*Work to be completed:*
Reproduce the stretch of data from its first line through the line containing "Disable the Comment", word for word.

───── Stored rows

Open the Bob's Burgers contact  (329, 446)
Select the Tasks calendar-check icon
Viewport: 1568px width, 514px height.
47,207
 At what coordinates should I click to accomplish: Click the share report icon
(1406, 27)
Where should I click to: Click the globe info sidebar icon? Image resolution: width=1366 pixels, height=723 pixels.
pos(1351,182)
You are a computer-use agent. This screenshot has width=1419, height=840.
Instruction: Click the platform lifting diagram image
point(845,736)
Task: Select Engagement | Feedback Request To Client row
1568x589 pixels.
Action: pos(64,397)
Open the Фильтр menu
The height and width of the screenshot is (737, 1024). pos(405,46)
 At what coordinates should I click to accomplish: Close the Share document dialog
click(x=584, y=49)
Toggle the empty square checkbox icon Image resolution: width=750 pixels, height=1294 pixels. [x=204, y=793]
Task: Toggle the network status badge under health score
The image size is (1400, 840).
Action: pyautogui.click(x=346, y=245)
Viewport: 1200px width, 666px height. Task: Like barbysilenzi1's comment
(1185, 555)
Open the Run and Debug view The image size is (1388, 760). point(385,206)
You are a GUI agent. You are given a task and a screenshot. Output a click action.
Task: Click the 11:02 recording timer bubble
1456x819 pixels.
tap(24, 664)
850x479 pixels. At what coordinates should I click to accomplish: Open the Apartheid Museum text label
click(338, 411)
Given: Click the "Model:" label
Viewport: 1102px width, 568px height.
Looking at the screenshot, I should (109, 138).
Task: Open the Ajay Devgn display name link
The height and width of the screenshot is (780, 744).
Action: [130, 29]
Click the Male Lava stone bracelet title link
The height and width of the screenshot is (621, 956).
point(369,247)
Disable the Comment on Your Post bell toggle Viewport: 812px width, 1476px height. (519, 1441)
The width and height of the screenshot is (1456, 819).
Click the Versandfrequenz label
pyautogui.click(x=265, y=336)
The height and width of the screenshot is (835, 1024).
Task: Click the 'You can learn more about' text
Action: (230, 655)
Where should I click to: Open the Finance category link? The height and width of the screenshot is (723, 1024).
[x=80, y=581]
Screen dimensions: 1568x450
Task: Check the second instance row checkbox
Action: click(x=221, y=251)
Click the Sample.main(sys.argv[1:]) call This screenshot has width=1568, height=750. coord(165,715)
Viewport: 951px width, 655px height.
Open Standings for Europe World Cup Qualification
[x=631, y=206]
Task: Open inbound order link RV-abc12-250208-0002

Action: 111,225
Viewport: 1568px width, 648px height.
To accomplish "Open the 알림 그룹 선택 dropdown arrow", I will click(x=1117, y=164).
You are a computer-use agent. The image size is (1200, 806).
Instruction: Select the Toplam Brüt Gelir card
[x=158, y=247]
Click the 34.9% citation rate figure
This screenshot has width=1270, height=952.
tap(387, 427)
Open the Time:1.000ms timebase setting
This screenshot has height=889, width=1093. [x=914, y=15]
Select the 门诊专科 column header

──────────

*Solved exercise:*
Open the Bob's Burgers contact  (329, 446)
Select the Tasks calendar-check icon
Viewport: 1568px width, 514px height.
47,207
 At what coordinates should I click to accomplish: Click the share report icon
(1406, 27)
Where should I click to: Click the globe info sidebar icon? Image resolution: width=1366 pixels, height=723 pixels.
pos(1351,182)
You are a computer-use agent. This screenshot has width=1419, height=840.
Instruction: Click the platform lifting diagram image
point(845,736)
Task: Select Engagement | Feedback Request To Client row
1568x589 pixels.
Action: pos(64,397)
Open the Фильтр menu
The height and width of the screenshot is (737, 1024). pos(405,46)
 At what coordinates should I click to accomplish: Close the Share document dialog
click(x=584, y=49)
Toggle the empty square checkbox icon Image resolution: width=750 pixels, height=1294 pixels. [x=204, y=793]
Task: Toggle the network status badge under health score
The image size is (1400, 840).
Action: pyautogui.click(x=346, y=245)
Viewport: 1200px width, 666px height. Task: Like barbysilenzi1's comment
(1185, 555)
Open the Run and Debug view The image size is (1388, 760). point(385,206)
You are a GUI agent. You are given a task and a screenshot. Output a click action.
Task: Click the 11:02 recording timer bubble
1456x819 pixels.
tap(24, 664)
850x479 pixels. At what coordinates should I click to accomplish: Open the Apartheid Museum text label
click(338, 411)
Given: Click the "Model:" label
Viewport: 1102px width, 568px height.
Looking at the screenshot, I should (109, 138).
Task: Open the Ajay Devgn display name link
The height and width of the screenshot is (780, 744).
Action: [130, 29]
Click the Male Lava stone bracelet title link
The height and width of the screenshot is (621, 956).
point(369,247)
Disable the Comment on Your Post bell toggle Viewport: 812px width, 1476px height. (519, 1441)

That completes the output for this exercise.